Due testimonianze, una di seguito all'altra, che hanno descritto un quadro a dir poco spaventoso delle condizioni in cui la coppia omosessuale si è trovata a vivere nel momento in cui nello stabile di via Giusti a Belledo hanno fatto il loro ingresso l'imputato e la moglie.
Presi di mira, oggetto di continui e pesanti insulti omofobi, con minacce anche di morte e una aggressione nella loro stessa casa l'altra mattina i due hanno raccontato la loro versione dei fatti, che si somma a quella degli altri 5 condomini, con una testimonianza a tratti anche interrotta da momenti di forte tensione emotiva, giunta sino alle lacrime.
Ricasati una volta si sono trovati una pozza di urina davanti allo zerbino, un'altra volta sulle scale del palazzo era stato sparso dell'olio, in un'altra occasione era stato rotto deliberatamente il braccio che “accompagna” la porta di ingresso diventata così rumorosa. A metà maggio una lunga scia di alcool etilico sparsa a terra portava sino all'ingresso del loro appartamento. “Mancava solo la miccia” ha commentato sarcastico il teste durante la deposizione.
“Ci curano quando usciamo o rientriamo dal lavoro e allora fanno rumore, sbattono i cancelli, alzano la musica a tutto volume, urlano” hanno proseguito. “Non appena ci vedono iniziano con gli insulti: froci di merda, ricchioni, dovete morire, gente come voi non deve esistere”.
Tratto comunque delle presunte persecuzioni contro il resto del palazzo, è lo spray al peperoncino, spruzzato in abbondanza in diverse occasioni e anche in ascensore tanto da avere costretto a rivolgersi “in massa” al pronto soccorso per l'irritazione a gola e occhi.
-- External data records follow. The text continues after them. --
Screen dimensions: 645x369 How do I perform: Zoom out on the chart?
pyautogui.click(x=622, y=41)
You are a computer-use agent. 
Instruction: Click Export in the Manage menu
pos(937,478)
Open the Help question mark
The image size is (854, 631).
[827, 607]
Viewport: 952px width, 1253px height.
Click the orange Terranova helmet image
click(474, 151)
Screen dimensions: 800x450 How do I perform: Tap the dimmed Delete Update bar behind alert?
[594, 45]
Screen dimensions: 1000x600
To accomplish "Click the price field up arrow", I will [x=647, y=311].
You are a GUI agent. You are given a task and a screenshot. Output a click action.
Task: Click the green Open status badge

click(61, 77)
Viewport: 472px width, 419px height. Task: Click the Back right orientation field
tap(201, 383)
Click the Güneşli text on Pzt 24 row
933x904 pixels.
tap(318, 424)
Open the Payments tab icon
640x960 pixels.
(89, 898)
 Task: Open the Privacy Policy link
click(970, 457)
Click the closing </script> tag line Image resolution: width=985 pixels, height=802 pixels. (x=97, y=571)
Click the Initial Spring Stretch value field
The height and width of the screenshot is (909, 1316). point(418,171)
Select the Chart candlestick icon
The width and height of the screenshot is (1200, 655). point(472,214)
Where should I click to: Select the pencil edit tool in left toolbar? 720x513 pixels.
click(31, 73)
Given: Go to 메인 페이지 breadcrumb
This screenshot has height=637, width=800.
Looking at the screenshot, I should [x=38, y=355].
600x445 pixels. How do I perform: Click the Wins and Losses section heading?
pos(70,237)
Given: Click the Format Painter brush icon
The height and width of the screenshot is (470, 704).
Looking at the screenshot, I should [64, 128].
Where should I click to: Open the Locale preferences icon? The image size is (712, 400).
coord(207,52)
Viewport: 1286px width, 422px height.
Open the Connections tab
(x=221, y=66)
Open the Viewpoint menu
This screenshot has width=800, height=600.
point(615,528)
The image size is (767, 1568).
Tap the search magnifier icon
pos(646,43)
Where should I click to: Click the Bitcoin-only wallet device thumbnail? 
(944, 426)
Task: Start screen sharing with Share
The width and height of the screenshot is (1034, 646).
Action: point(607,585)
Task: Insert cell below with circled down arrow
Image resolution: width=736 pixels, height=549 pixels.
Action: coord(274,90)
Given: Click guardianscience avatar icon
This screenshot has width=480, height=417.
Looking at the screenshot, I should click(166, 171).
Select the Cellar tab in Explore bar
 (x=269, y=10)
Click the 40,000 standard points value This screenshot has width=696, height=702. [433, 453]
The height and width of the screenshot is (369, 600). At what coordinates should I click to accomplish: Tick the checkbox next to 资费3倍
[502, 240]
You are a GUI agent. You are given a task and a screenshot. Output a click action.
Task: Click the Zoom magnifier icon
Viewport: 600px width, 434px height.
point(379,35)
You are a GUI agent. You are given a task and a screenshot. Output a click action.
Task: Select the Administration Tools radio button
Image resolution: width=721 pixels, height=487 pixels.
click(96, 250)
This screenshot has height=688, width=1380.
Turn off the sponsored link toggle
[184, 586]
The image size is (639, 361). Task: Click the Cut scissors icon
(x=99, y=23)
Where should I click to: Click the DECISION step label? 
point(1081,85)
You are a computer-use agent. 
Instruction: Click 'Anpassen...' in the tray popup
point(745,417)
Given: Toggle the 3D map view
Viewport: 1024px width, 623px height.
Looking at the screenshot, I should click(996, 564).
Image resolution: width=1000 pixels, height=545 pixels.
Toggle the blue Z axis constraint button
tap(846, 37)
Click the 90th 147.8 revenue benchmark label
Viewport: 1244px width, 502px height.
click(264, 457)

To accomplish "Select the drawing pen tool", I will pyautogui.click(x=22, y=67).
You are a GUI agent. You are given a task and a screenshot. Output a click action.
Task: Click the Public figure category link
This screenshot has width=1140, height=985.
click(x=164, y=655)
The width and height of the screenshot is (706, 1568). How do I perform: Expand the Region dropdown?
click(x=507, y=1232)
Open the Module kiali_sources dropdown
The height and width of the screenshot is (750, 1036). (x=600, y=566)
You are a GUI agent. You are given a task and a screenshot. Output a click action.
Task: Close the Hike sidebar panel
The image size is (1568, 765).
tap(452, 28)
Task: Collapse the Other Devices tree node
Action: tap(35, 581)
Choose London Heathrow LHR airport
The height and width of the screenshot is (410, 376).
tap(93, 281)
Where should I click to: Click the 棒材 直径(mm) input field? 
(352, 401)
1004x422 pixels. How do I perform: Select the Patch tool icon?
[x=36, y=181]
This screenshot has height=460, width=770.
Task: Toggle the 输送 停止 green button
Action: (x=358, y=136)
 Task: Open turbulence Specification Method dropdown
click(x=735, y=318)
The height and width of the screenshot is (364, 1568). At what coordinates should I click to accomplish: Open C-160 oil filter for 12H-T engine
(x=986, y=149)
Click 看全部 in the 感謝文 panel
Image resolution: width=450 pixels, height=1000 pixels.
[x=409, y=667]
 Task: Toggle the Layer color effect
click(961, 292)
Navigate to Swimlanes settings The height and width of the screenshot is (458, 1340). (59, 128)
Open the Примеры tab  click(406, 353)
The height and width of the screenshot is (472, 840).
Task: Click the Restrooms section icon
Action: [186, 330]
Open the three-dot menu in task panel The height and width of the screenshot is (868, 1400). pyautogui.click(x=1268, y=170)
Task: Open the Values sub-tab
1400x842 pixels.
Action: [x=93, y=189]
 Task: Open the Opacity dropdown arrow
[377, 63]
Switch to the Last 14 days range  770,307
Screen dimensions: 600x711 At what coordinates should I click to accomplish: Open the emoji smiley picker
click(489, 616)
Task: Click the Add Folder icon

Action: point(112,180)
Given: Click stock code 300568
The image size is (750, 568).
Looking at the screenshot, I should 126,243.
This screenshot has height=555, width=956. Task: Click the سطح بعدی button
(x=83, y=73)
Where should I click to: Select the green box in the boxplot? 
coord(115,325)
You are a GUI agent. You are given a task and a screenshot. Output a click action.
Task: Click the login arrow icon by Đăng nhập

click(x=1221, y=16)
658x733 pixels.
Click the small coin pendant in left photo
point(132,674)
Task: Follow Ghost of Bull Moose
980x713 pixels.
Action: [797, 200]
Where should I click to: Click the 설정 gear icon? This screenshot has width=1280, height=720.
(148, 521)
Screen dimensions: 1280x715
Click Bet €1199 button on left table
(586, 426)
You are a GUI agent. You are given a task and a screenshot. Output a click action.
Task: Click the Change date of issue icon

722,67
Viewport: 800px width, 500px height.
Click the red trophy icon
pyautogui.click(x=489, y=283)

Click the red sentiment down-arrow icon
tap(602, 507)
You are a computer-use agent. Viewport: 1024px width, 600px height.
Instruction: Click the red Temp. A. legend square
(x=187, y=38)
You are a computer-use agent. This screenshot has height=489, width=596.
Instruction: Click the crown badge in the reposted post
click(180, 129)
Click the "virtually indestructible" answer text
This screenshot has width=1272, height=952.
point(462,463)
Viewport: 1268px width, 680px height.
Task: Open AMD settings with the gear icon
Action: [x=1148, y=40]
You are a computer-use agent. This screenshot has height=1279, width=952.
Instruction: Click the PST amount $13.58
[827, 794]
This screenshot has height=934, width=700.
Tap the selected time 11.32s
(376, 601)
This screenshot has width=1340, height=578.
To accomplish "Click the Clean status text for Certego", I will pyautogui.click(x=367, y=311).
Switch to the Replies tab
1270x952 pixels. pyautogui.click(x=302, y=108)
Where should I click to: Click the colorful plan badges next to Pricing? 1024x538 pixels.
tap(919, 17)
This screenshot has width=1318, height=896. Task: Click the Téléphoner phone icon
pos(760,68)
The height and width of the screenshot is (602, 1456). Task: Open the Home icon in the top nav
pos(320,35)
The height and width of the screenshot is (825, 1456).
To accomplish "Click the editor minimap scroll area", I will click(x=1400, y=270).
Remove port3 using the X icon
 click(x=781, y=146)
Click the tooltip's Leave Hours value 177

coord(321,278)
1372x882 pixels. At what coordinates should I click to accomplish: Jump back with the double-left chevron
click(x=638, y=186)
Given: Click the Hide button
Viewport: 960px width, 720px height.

“Per noi la casa era diventata una prigione, appena arrivavamo dal lavoro ci chiudevano all'interno per paura. Da qualche giorno è stato allontanato e non abbiamo più l'ansia, siamo tornati a dormire bene”.
Il procedimento proseguirà ora nel mese di luglio con i restanti testimoni, la discussione e l'eventuale sentenza.
S.V.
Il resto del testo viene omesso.